## PROBLEM DETAILS
Every entry should come back exactly as written, minus the pictures.

## GIVEN RECORDS
'''
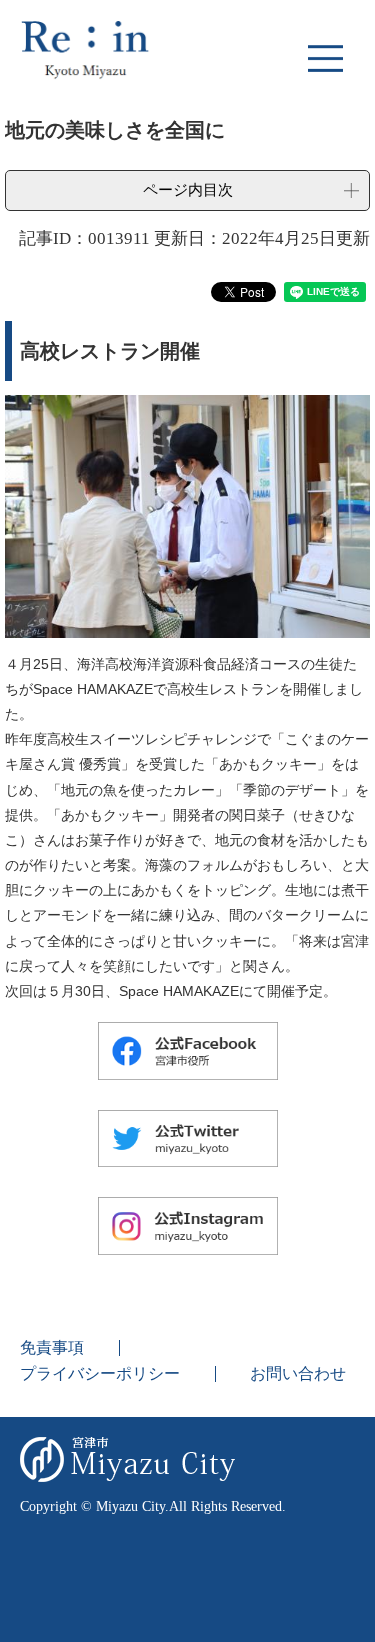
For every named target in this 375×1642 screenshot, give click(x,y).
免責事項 (52, 1347)
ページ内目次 (188, 189)
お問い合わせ (298, 1373)
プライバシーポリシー (100, 1373)
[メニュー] (325, 58)
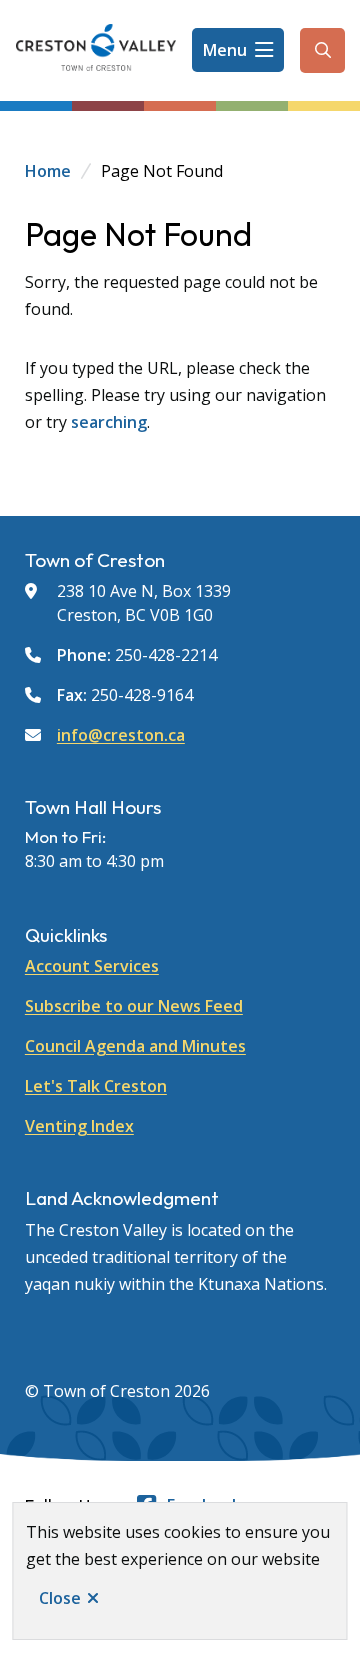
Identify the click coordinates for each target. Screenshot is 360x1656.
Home (48, 171)
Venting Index (79, 1126)
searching (109, 422)
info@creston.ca (121, 735)
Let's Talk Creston (96, 1086)
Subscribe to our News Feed (134, 1006)
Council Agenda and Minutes (135, 1046)
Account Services (92, 966)
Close (60, 1598)
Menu (225, 50)
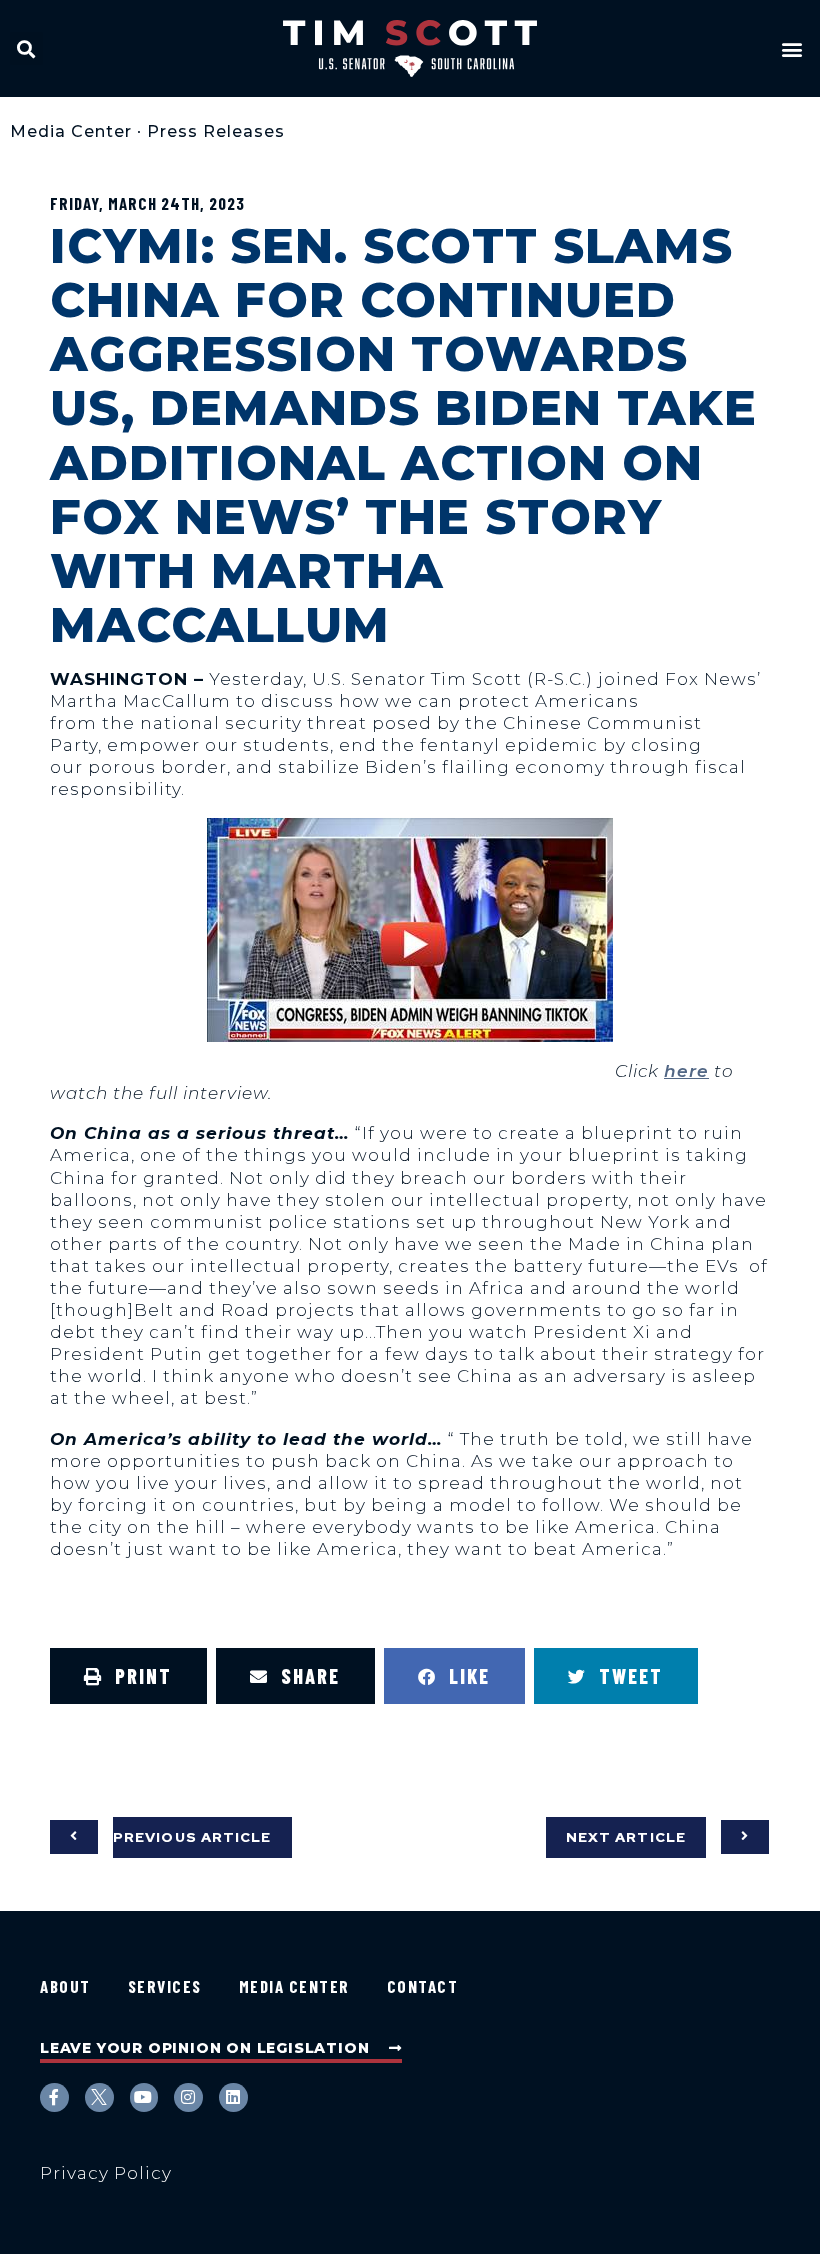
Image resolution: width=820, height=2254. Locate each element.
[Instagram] (188, 2097)
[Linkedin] (233, 2097)
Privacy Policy (106, 2173)
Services (165, 1986)
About (65, 1986)
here (686, 1071)
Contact (423, 1986)
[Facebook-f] (54, 2097)
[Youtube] (144, 2097)
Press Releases (216, 131)
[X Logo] (99, 2097)
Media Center (71, 131)
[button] (26, 48)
'''
## COMPLETED TASK
For every named target in this 375×1642 screenshot, give click(x,y).
免責事項 (52, 1347)
ページ内目次 (188, 189)
お問い合わせ (298, 1373)
プライバシーポリシー (100, 1373)
[メニュー] (325, 58)
Identify the click coordinates for each target. Screenshot is 360x1656.
Home (48, 171)
Venting Index (79, 1126)
searching (109, 422)
info@creston.ca (121, 735)
Let's Talk Creston (96, 1086)
Subscribe to our News Feed (134, 1006)
Council Agenda and Minutes (135, 1046)
Account Services (92, 966)
Close (60, 1598)
Menu (225, 50)
Image resolution: width=820, height=2254. Locate each element.
[Instagram] (188, 2097)
[Linkedin] (233, 2097)
Privacy Policy (106, 2173)
Services (165, 1986)
About (65, 1986)
here (686, 1071)
Contact (423, 1986)
[Facebook-f] (54, 2097)
[Youtube] (144, 2097)
Press Releases (216, 131)
[X Logo] (99, 2097)
Media Center (71, 131)
[button] (26, 48)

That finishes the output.